What the task requires
Return every one of the following items unchanged, line for line.

* start Rows *

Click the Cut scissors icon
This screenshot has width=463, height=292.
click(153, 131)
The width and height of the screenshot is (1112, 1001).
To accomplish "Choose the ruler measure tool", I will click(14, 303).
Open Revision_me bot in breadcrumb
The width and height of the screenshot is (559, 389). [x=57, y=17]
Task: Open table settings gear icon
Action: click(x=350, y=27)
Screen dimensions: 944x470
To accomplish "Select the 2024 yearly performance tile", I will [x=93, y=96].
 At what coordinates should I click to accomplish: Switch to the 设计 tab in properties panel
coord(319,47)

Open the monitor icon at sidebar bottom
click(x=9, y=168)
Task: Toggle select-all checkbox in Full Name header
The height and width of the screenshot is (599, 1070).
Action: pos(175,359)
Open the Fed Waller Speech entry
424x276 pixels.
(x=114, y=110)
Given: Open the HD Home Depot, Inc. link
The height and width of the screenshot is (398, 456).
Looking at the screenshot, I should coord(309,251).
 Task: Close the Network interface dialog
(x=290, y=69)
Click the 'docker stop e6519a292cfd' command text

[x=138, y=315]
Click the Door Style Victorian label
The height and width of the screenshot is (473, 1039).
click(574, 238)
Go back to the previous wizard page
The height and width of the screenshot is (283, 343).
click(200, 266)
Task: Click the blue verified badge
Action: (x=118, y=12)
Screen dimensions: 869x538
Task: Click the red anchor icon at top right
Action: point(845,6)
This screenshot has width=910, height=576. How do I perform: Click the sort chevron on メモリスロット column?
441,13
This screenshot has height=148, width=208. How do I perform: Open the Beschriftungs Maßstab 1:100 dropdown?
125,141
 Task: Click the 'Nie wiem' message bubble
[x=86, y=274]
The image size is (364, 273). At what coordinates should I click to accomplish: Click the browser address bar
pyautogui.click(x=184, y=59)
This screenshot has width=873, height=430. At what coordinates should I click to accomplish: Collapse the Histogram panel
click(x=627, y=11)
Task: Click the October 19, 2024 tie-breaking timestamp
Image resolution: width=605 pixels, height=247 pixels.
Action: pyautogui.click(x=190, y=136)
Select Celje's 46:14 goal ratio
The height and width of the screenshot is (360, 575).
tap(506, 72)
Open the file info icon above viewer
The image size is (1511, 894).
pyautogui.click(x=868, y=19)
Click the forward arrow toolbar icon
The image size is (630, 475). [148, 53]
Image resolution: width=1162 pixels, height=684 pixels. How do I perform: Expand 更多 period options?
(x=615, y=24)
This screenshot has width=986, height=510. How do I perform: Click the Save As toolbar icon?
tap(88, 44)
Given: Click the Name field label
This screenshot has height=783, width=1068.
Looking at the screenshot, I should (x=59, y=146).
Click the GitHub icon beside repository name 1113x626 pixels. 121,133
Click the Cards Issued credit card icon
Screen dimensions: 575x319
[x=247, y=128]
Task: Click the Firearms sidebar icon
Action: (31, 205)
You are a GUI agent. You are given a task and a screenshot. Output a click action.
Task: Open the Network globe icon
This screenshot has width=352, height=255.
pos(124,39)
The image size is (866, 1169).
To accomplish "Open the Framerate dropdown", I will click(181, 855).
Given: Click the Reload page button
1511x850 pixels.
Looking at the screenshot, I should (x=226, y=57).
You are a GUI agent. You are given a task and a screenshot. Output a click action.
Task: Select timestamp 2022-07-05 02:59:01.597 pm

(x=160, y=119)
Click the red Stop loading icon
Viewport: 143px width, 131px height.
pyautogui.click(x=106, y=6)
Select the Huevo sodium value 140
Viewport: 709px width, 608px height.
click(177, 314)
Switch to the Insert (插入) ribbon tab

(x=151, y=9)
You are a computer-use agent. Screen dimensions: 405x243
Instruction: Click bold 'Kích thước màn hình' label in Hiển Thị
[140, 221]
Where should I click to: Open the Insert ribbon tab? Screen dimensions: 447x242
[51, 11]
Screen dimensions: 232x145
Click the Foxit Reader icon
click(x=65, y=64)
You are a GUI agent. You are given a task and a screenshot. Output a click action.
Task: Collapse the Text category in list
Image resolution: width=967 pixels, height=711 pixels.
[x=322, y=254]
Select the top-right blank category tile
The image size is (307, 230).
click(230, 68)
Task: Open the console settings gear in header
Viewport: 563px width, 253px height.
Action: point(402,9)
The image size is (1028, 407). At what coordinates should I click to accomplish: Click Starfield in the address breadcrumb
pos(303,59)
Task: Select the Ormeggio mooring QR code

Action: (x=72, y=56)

* end Rows *

Exercise response
Click the Cut scissors icon
This screenshot has width=463, height=292.
click(153, 131)
The width and height of the screenshot is (1112, 1001).
To accomplish "Choose the ruler measure tool", I will click(14, 303).
Open Revision_me bot in breadcrumb
The width and height of the screenshot is (559, 389). [x=57, y=17]
Task: Open table settings gear icon
Action: click(x=350, y=27)
Screen dimensions: 944x470
To accomplish "Select the 2024 yearly performance tile", I will [x=93, y=96].
 At what coordinates should I click to accomplish: Switch to the 设计 tab in properties panel
coord(319,47)

Open the monitor icon at sidebar bottom
click(x=9, y=168)
Task: Toggle select-all checkbox in Full Name header
The height and width of the screenshot is (599, 1070).
Action: pos(175,359)
Open the Fed Waller Speech entry
424x276 pixels.
(x=114, y=110)
Given: Open the HD Home Depot, Inc. link
The height and width of the screenshot is (398, 456).
Looking at the screenshot, I should coord(309,251).
 Task: Close the Network interface dialog
(x=290, y=69)
Click the 'docker stop e6519a292cfd' command text

[x=138, y=315]
Click the Door Style Victorian label
The height and width of the screenshot is (473, 1039).
click(574, 238)
Go back to the previous wizard page
The height and width of the screenshot is (283, 343).
click(200, 266)
Task: Click the blue verified badge
Action: (x=118, y=12)
Screen dimensions: 869x538
Task: Click the red anchor icon at top right
Action: point(845,6)
This screenshot has width=910, height=576. How do I perform: Click the sort chevron on メモリスロット column?
441,13
This screenshot has height=148, width=208. How do I perform: Open the Beschriftungs Maßstab 1:100 dropdown?
125,141
 Task: Click the 'Nie wiem' message bubble
[x=86, y=274]
The image size is (364, 273). At what coordinates should I click to accomplish: Click the browser address bar
pyautogui.click(x=184, y=59)
This screenshot has width=873, height=430. At what coordinates should I click to accomplish: Collapse the Histogram panel
click(x=627, y=11)
Task: Click the October 19, 2024 tie-breaking timestamp
Image resolution: width=605 pixels, height=247 pixels.
Action: pyautogui.click(x=190, y=136)
Select Celje's 46:14 goal ratio
The height and width of the screenshot is (360, 575).
tap(506, 72)
Open the file info icon above viewer
The image size is (1511, 894).
pyautogui.click(x=868, y=19)
Click the forward arrow toolbar icon
The image size is (630, 475). [148, 53]
Image resolution: width=1162 pixels, height=684 pixels. How do I perform: Expand 更多 period options?
(x=615, y=24)
This screenshot has width=986, height=510. How do I perform: Click the Save As toolbar icon?
tap(88, 44)
Given: Click the Name field label
This screenshot has height=783, width=1068.
Looking at the screenshot, I should (x=59, y=146).
Click the GitHub icon beside repository name 1113x626 pixels. 121,133
Click the Cards Issued credit card icon
Screen dimensions: 575x319
[x=247, y=128]
Task: Click the Firearms sidebar icon
Action: (31, 205)
You are a GUI agent. You are given a task and a screenshot. Output a click action.
Task: Open the Network globe icon
This screenshot has width=352, height=255.
pos(124,39)
The image size is (866, 1169).
To accomplish "Open the Framerate dropdown", I will click(181, 855).
Given: Click the Reload page button
1511x850 pixels.
Looking at the screenshot, I should (x=226, y=57).
You are a GUI agent. You are given a task and a screenshot. Output a click action.
Task: Select timestamp 2022-07-05 02:59:01.597 pm

(x=160, y=119)
Click the red Stop loading icon
Viewport: 143px width, 131px height.
pyautogui.click(x=106, y=6)
Select the Huevo sodium value 140
Viewport: 709px width, 608px height.
click(177, 314)
Switch to the Insert (插入) ribbon tab

(x=151, y=9)
You are a computer-use agent. Screen dimensions: 405x243
Instruction: Click bold 'Kích thước màn hình' label in Hiển Thị
[140, 221]
Where should I click to: Open the Insert ribbon tab? Screen dimensions: 447x242
[51, 11]
Screen dimensions: 232x145
Click the Foxit Reader icon
click(x=65, y=64)
You are a GUI agent. You are given a task and a screenshot. Output a click action.
Task: Collapse the Text category in list
Image resolution: width=967 pixels, height=711 pixels.
[x=322, y=254]
Select the top-right blank category tile
The image size is (307, 230).
click(230, 68)
Task: Open the console settings gear in header
Viewport: 563px width, 253px height.
Action: point(402,9)
The image size is (1028, 407). At what coordinates should I click to accomplish: Click Starfield in the address breadcrumb
pos(303,59)
Task: Select the Ormeggio mooring QR code

Action: (x=72, y=56)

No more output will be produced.